Bottom Line: Although it has been demonstrated that disruption of either of these pathways has a profound effect on T-cell development, we do not yet have an understanding of the dynamical interactions of these pathways in their joint shaping of the T cell repertoire.Complete DiGeorge Anomaly is a developmental abnormality that results in the failure of the thymus to develop, absence of T cells, and profound immune deficiency.The estimated strength of this TCR-specific regulation is sufficient to ensure rapid establishment of TCR repertoire diversity in the early phase of T cell population growth, and to maintain TCR repertoire diversity in the face of substantial clonal expansion-induced perturbation from the steady state.

View Article: PubMed Central - PubMed

Affiliation: Center for Computational Immunology, Department of Biostatistics and Bioinformatics, Duke University Medical Center, Durham, North Carolina, USA.

ABSTRACT
T cell populations are regulated both by signals specific to the T-cell receptor (TCR) and by signals and resources, such as cytokines and space, that act independently of TCR specificity. Although it has been demonstrated that disruption of either of these pathways has a profound effect on T-cell development, we do not yet have an understanding of the dynamical interactions of these pathways in their joint shaping of the T cell repertoire. Complete DiGeorge Anomaly is a developmental abnormality that results in the failure of the thymus to develop, absence of T cells, and profound immune deficiency. After receiving thymic tissue grafts, patients suffering from DiGeorge anomaly develop T cells derived from their own precursors but matured in the donor tissue. We followed three DiGeorge patients after thymus transplantation to utilize the remarkable opportunity these subjects provide to elucidate human T-cell developmental regulation. Our goal is the determination of the respective roles of TCR-specific vs. TCR-nonspecific regulatory signals in the growth of these emerging T-cell populations.

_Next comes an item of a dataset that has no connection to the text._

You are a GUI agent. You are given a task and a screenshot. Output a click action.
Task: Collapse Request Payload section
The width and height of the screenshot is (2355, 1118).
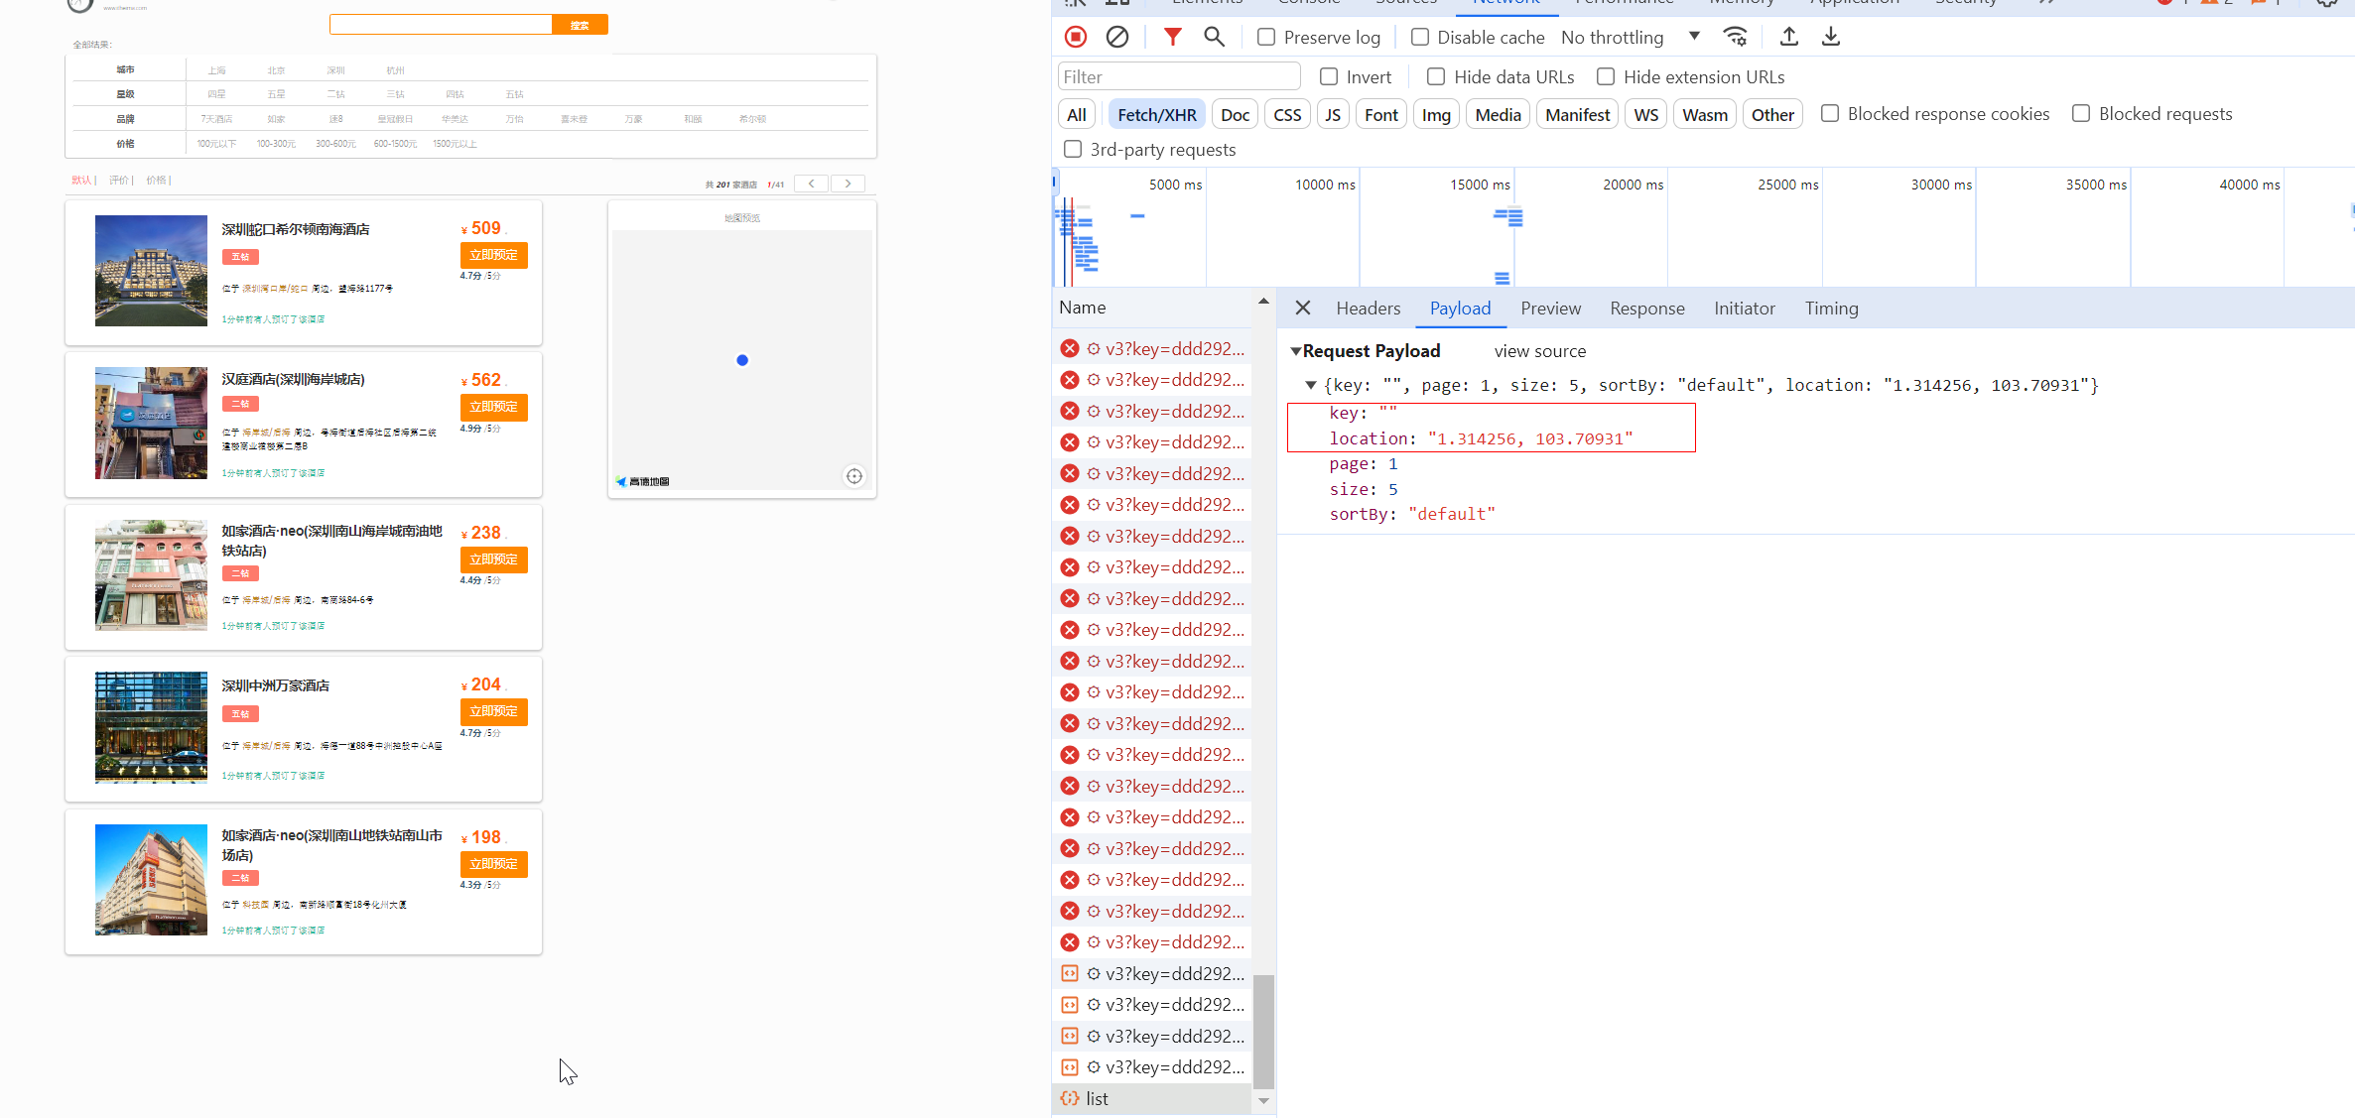click(x=1296, y=351)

During the course of the study, we measured peripheral blood T-cell concentrations, TCRbeta V gene-segment usage and CDR3-length spectratypes over two years or more for each of the subjects. We find, through statistical analysis based on a novel stochastic population-dynamic T-cell model, that the carrying capacity corresponding to TCR-specific resources is approximately 1000-fold larger than that of TCR-nonspecific resources, implying that the size of the peripheral T-cell pool at steady state is determined almost entirely by TCR-nonspecific mechanisms. Nevertheless, the diversity of the TCR repertoire depends crucially on TCR-specific regulation. The estimated strength of this TCR-specific regulation is sufficient to ensure rapid establishment of TCR repertoire diversity in the early phase of T cell population growth, and to maintain TCR repertoire diversity in the face of substantial clonal expansion-induced perturbation from the steady state.